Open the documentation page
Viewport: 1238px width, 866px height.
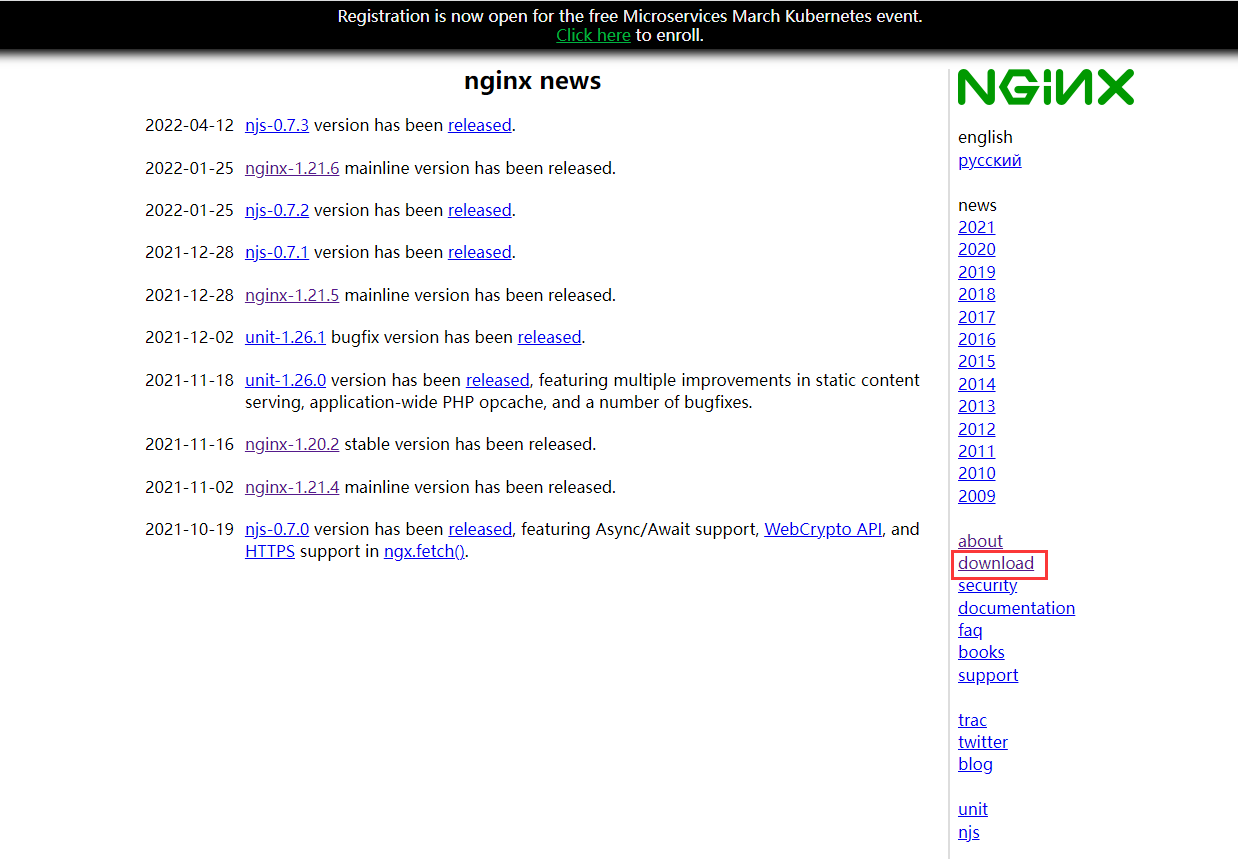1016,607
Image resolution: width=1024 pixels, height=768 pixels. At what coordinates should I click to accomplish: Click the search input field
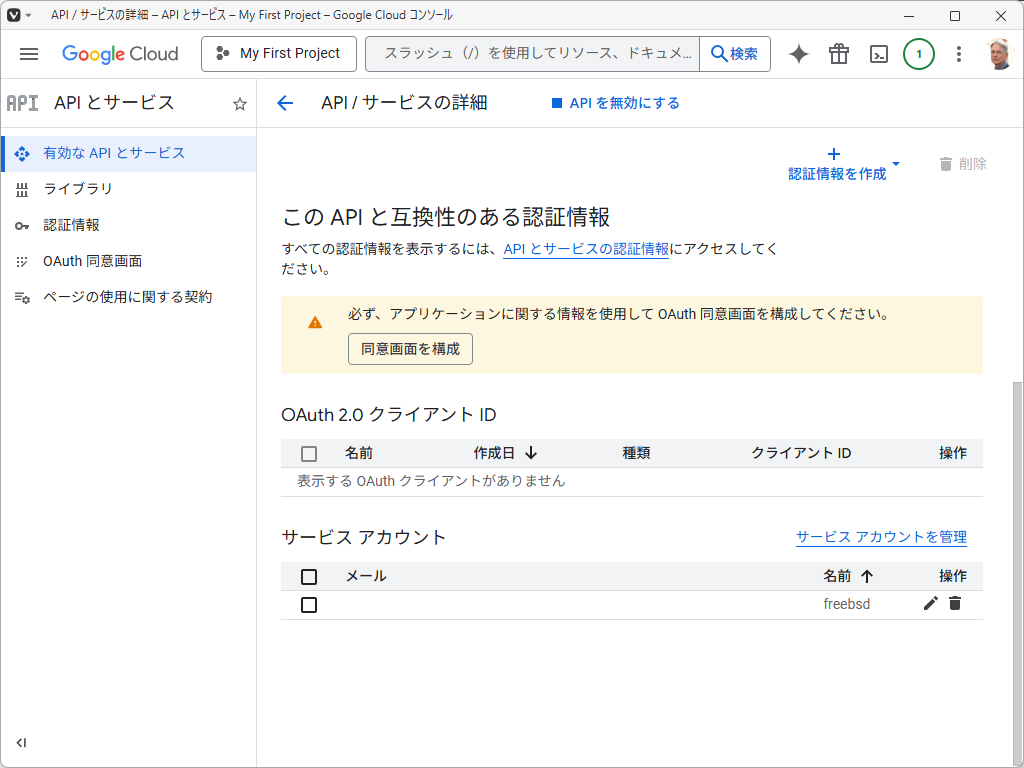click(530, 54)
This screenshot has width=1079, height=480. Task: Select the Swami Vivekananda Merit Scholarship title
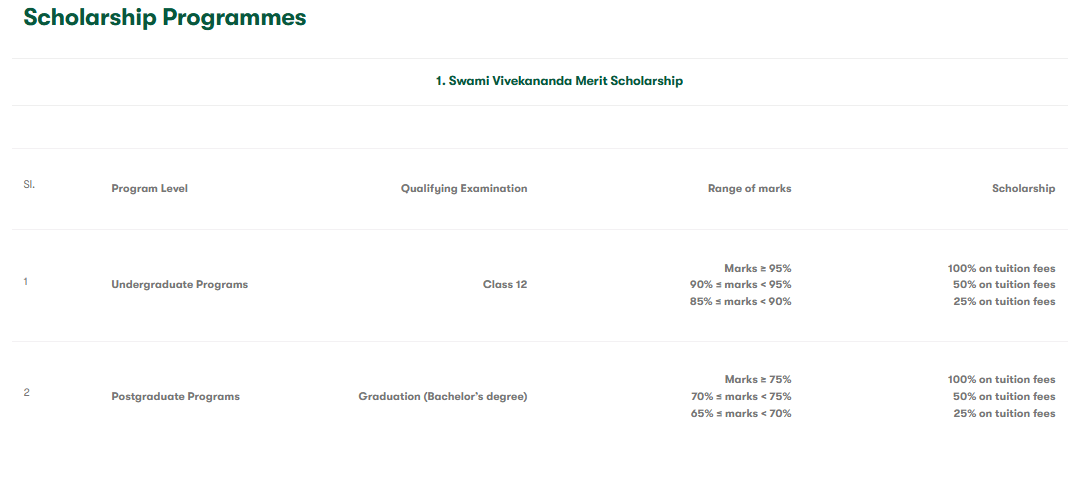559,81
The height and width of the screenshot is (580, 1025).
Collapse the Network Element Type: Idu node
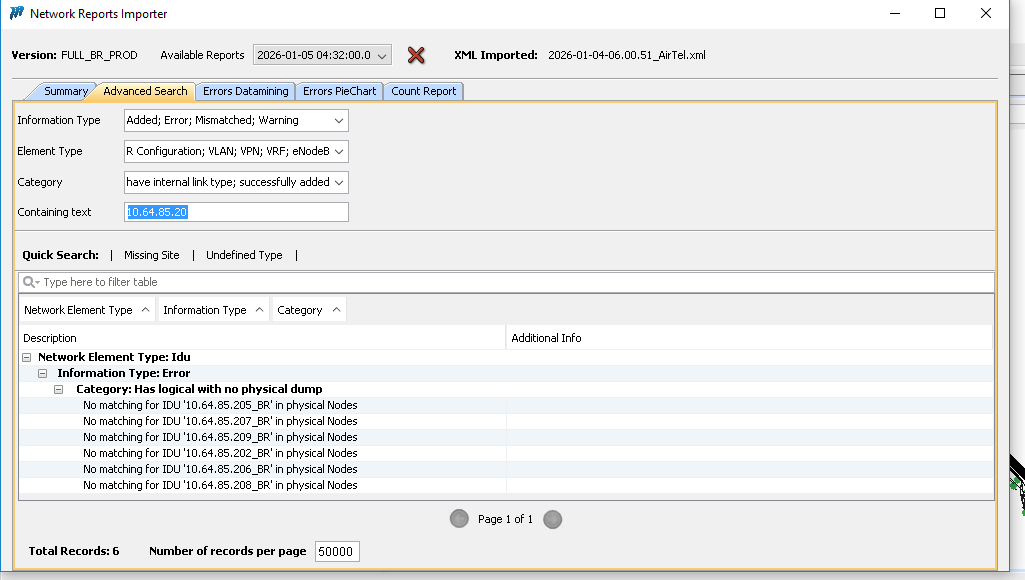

**Description of the task:**
Transcription of the lines from the one with "Viewport: 1238px width, 866px height." through the end of the entries is required, exact and with no pictures.

**Answer below:**
Viewport: 1238px width, 866px height.
1016,607
Image resolution: width=1024 pixels, height=768 pixels. At what coordinates should I click to accomplish: Click the search input field
click(530, 54)
This screenshot has width=1079, height=480. Task: Select the Swami Vivekananda Merit Scholarship title
559,81
The height and width of the screenshot is (580, 1025).
Collapse the Network Element Type: Idu node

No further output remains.